» Directive: Please output the listing below line for line, leaving out the pictures.

» Stored data:
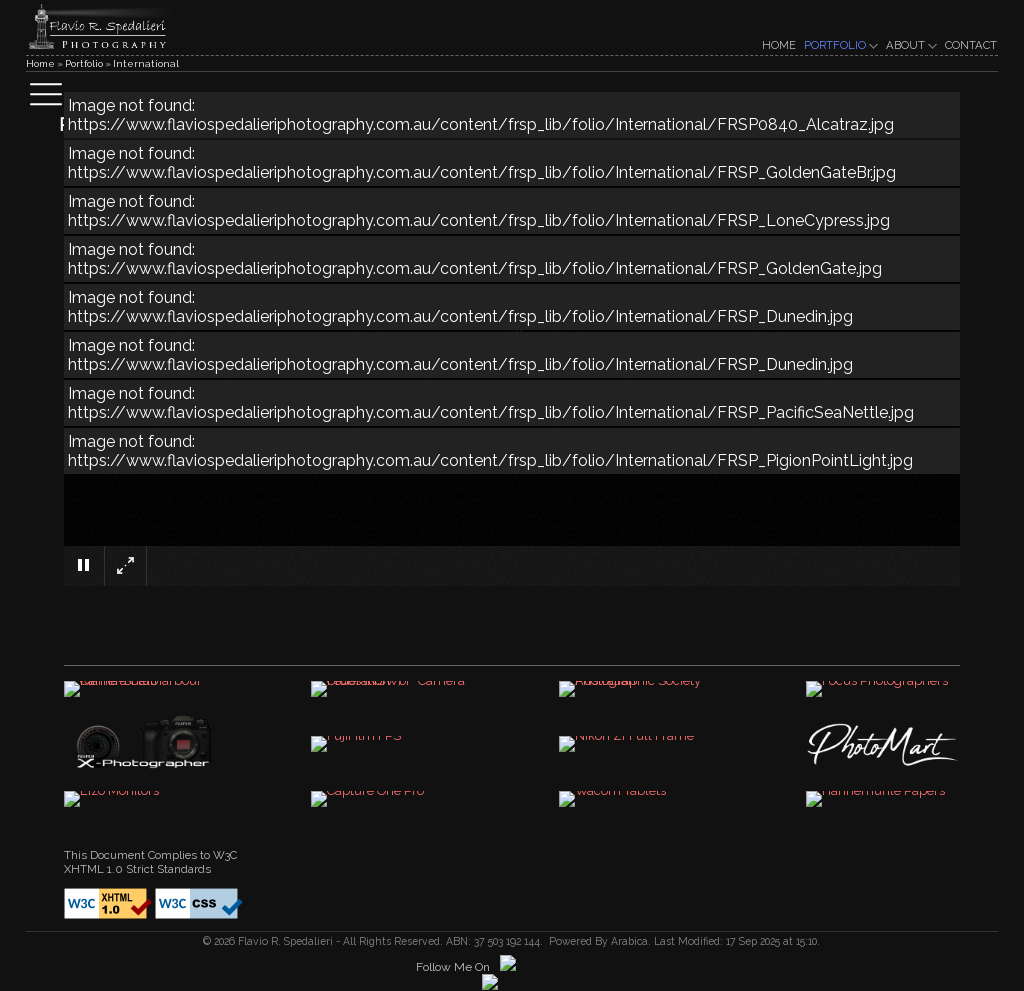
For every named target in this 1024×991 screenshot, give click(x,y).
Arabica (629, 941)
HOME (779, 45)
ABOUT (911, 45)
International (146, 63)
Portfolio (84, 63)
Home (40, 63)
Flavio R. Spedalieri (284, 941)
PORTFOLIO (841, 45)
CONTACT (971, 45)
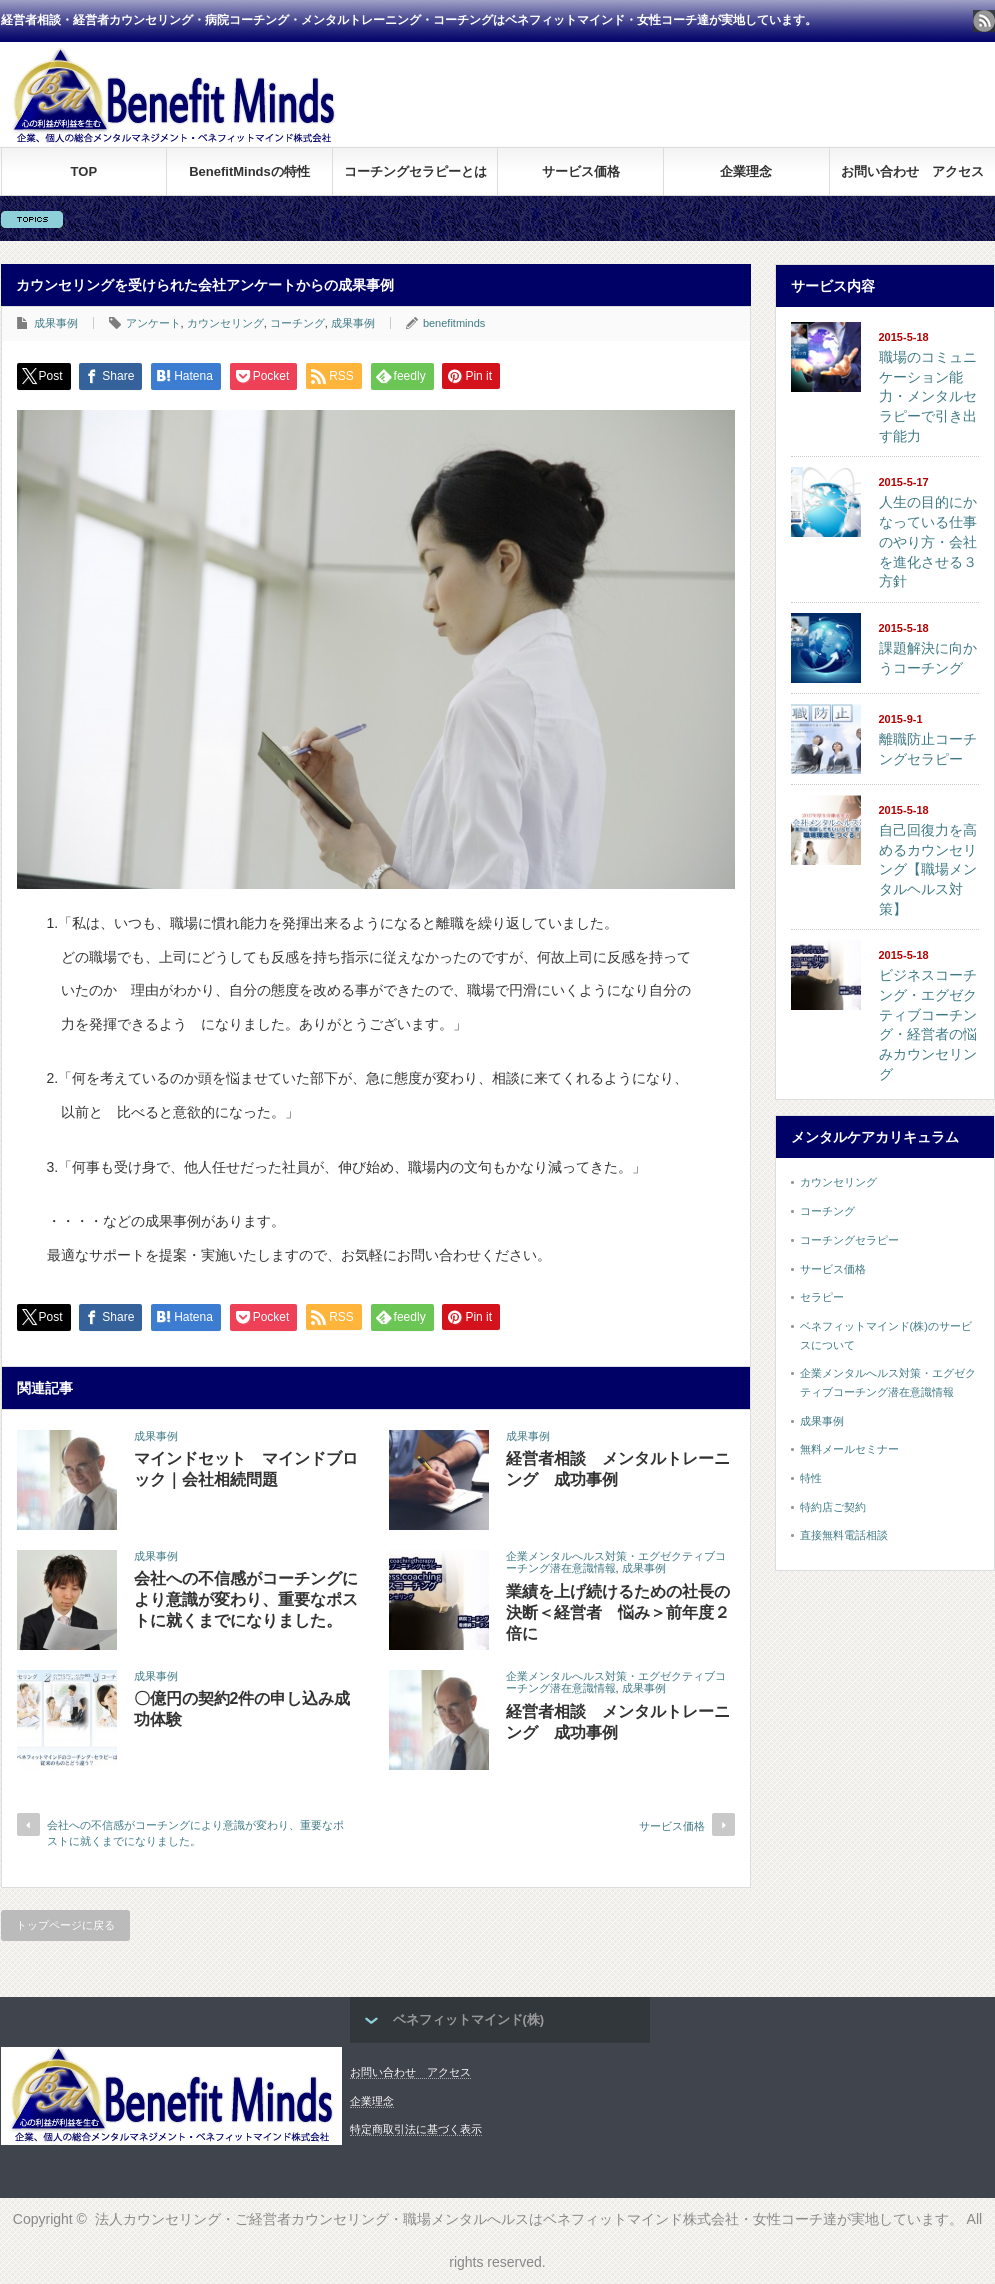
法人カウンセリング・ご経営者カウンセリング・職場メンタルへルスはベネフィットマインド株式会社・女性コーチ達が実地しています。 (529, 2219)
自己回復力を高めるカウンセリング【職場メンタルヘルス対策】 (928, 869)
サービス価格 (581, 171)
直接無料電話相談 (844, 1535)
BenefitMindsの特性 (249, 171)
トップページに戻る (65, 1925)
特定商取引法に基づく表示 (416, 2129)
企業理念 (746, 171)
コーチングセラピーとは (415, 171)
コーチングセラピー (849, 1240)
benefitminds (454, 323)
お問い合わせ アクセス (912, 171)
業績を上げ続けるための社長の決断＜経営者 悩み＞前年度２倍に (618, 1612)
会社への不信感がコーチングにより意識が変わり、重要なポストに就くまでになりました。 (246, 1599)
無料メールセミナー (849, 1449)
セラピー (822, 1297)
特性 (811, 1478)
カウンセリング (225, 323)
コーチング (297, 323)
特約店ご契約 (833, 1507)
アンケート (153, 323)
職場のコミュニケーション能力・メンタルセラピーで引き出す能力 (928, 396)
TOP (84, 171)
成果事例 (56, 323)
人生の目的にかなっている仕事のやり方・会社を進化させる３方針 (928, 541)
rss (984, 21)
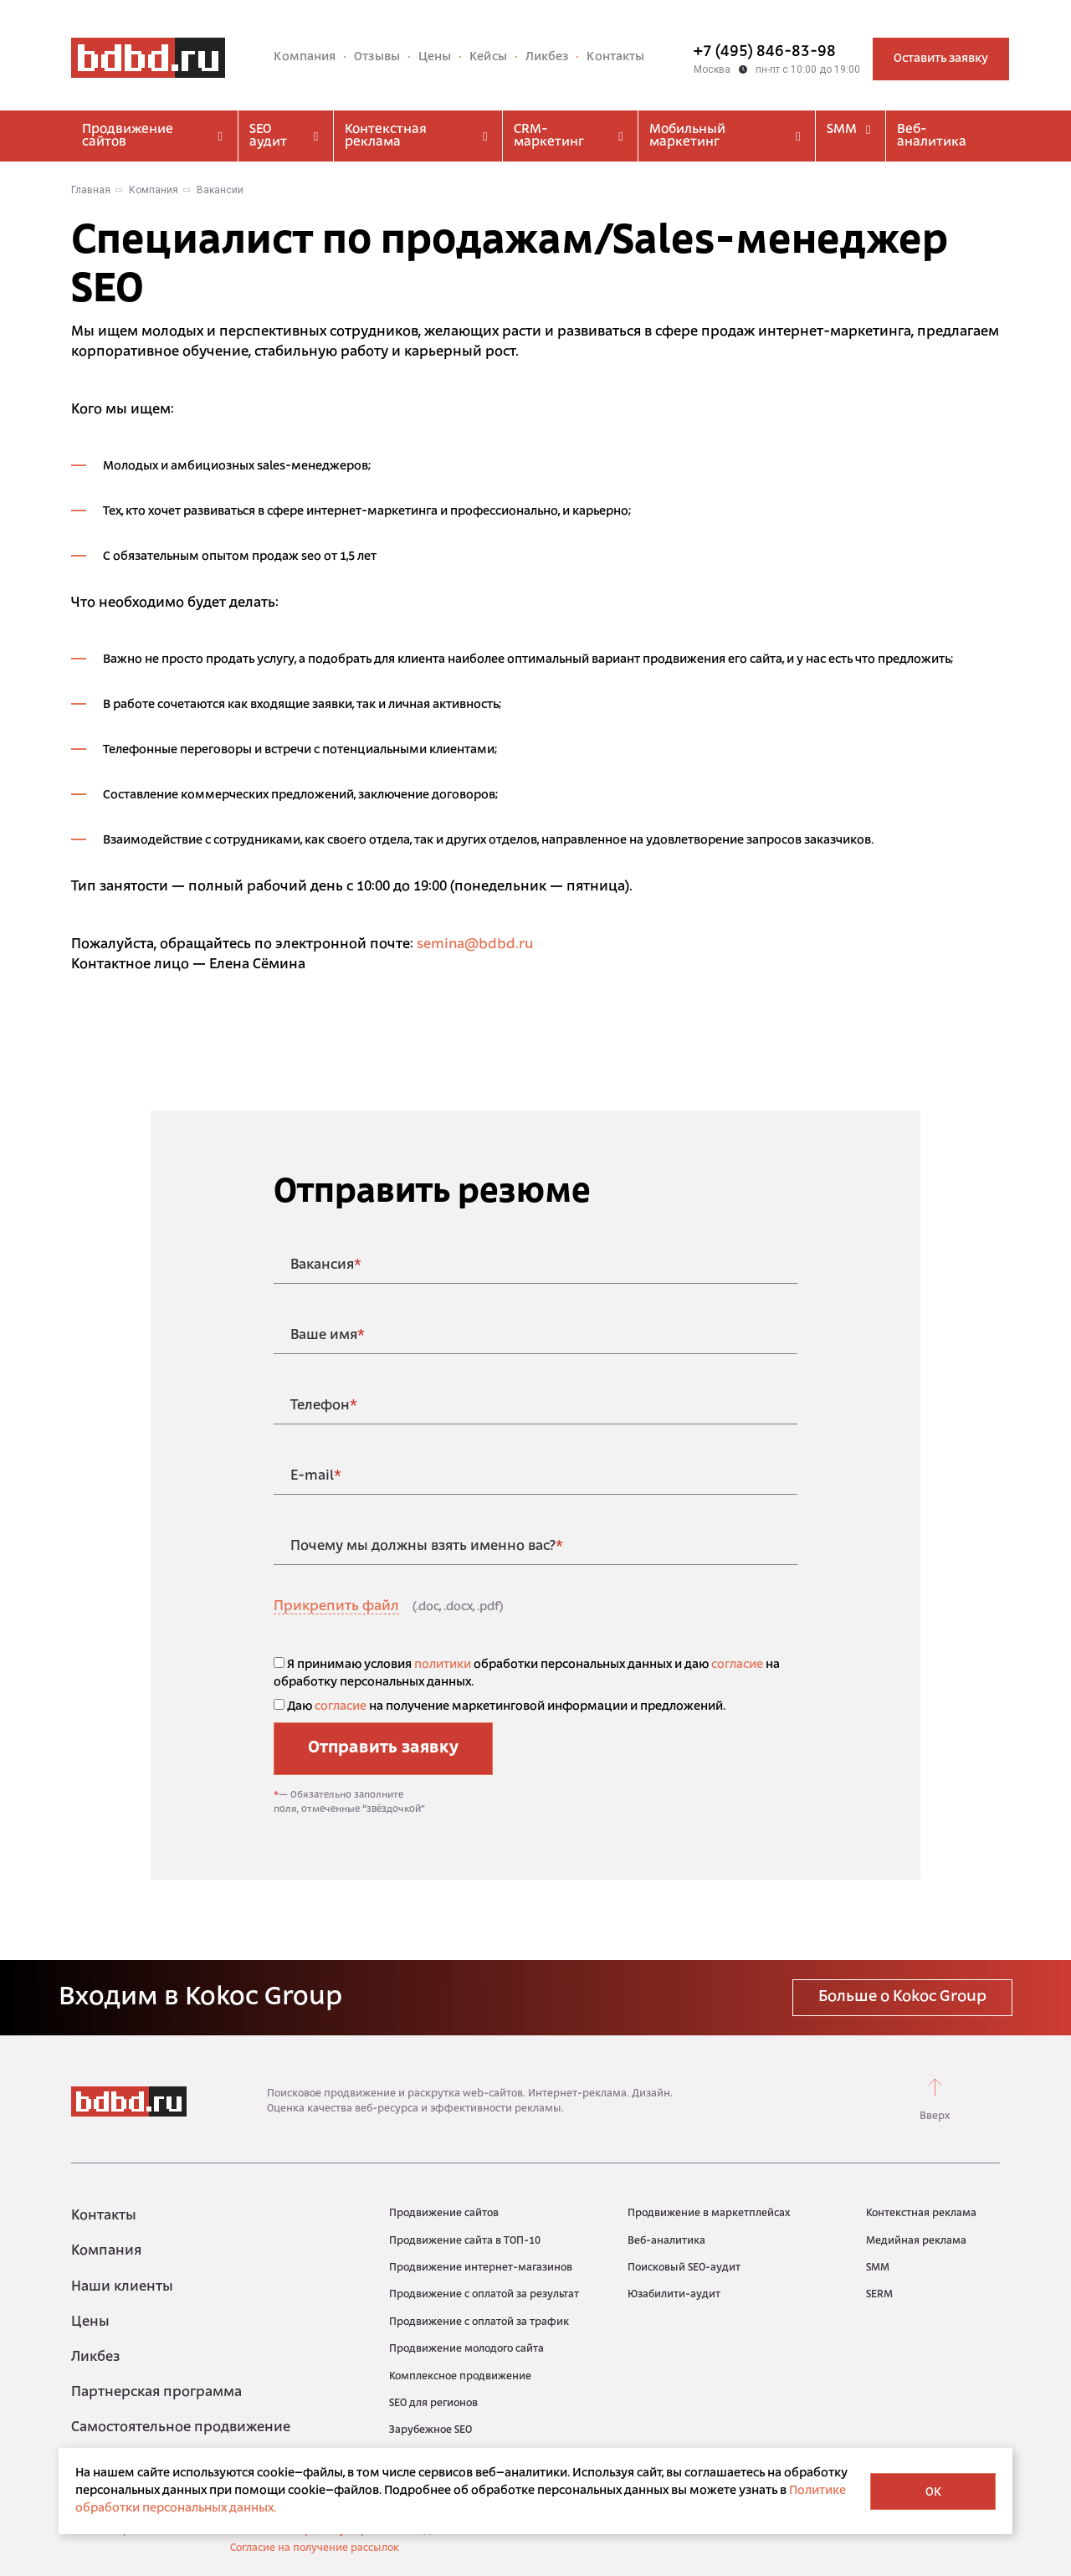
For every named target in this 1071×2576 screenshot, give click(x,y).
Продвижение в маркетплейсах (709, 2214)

» Output below:
For every named target in this 1024×991 screenshot, give click(x,y).
Arabica (629, 941)
HOME (779, 45)
ABOUT (911, 45)
International (146, 63)
Portfolio (84, 63)
Home (40, 63)
Flavio R. Spedalieri (284, 941)
PORTFOLIO (841, 45)
CONTACT (971, 45)
法人カウンセリング・ご経営者カウンセリング・職場メンタルへルスはベネフィットマインド株式会社・女性コーチ達が実地しています。 (529, 2219)
自己回復力を高めるカウンセリング【職場メンタルヘルス対策】 (928, 869)
サービス価格 (581, 171)
直接無料電話相談 (844, 1535)
BenefitMindsの特性 (249, 171)
トップページに戻る (65, 1925)
特定商取引法に基づく表示 (416, 2129)
企業理念 (746, 171)
コーチングセラピーとは (415, 171)
コーチングセラピー (849, 1240)
benefitminds (454, 323)
お問い合わせ アクセス (912, 171)
業績を上げ続けるための社長の決断＜経営者 悩み＞前年度２倍に (618, 1612)
会社への不信感がコーチングにより意識が変わり、重要なポストに就くまでになりました。 (246, 1599)
無料メールセミナー (849, 1449)
セラピー (822, 1297)
特性 (811, 1478)
カウンセリング (225, 323)
コーチング (297, 323)
特約店ご契約 (833, 1507)
アンケート (153, 323)
職場のコミュニケーション能力・メンタルセラピーで引き出す能力 (928, 396)
TOP (84, 171)
成果事例 (56, 323)
人生の目的にかなっている仕事のやり方・会社を進化させる３方針 (928, 541)
rss (984, 21)
For every named target in this 1071×2576 screenshot, give click(x,y).
Продвижение в маркетплейсах (709, 2214)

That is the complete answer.